**Set problem**
Reproduce the items between the lines holding "This screenshot has height=623, width=731." and "Action: pos(1490,182)", inclusive, without changing anything.

**Records for the task**
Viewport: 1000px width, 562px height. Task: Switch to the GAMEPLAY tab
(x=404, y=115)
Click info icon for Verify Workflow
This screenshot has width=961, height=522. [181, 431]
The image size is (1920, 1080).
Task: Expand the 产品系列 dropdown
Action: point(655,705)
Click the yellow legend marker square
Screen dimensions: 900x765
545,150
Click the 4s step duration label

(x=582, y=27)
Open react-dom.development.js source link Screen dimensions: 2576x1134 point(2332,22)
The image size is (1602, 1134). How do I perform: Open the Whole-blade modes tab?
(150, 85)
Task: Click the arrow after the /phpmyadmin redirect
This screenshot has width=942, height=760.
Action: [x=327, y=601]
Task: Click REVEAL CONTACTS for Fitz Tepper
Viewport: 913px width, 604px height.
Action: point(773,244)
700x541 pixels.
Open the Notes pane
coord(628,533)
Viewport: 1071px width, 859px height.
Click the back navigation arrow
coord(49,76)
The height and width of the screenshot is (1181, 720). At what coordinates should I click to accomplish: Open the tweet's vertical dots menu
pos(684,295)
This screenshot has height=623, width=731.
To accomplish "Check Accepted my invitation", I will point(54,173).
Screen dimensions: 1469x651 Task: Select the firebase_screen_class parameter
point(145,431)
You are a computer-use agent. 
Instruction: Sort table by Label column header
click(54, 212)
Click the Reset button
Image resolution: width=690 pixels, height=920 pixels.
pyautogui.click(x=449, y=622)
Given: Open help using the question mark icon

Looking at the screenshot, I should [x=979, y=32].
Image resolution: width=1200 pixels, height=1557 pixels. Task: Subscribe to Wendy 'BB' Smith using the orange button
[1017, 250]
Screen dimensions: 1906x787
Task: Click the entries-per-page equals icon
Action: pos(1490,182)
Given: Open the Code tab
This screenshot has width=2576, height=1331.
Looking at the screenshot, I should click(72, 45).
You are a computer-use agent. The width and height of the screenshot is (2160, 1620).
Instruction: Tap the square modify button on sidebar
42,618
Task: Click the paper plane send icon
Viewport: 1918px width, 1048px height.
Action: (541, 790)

**Problem solution**
This screenshot has height=623, width=731.
To accomplish "Check Accepted my invitation", I will point(54,173).
Screen dimensions: 1469x651 Task: Select the firebase_screen_class parameter
point(145,431)
You are a computer-use agent. 
Instruction: Sort table by Label column header
click(54, 212)
Click the Reset button
Image resolution: width=690 pixels, height=920 pixels.
pyautogui.click(x=449, y=622)
Given: Open help using the question mark icon

Looking at the screenshot, I should [x=979, y=32].
Image resolution: width=1200 pixels, height=1557 pixels. Task: Subscribe to Wendy 'BB' Smith using the orange button
[1017, 250]
Screen dimensions: 1906x787
Task: Click the entries-per-page equals icon
Action: pos(1490,182)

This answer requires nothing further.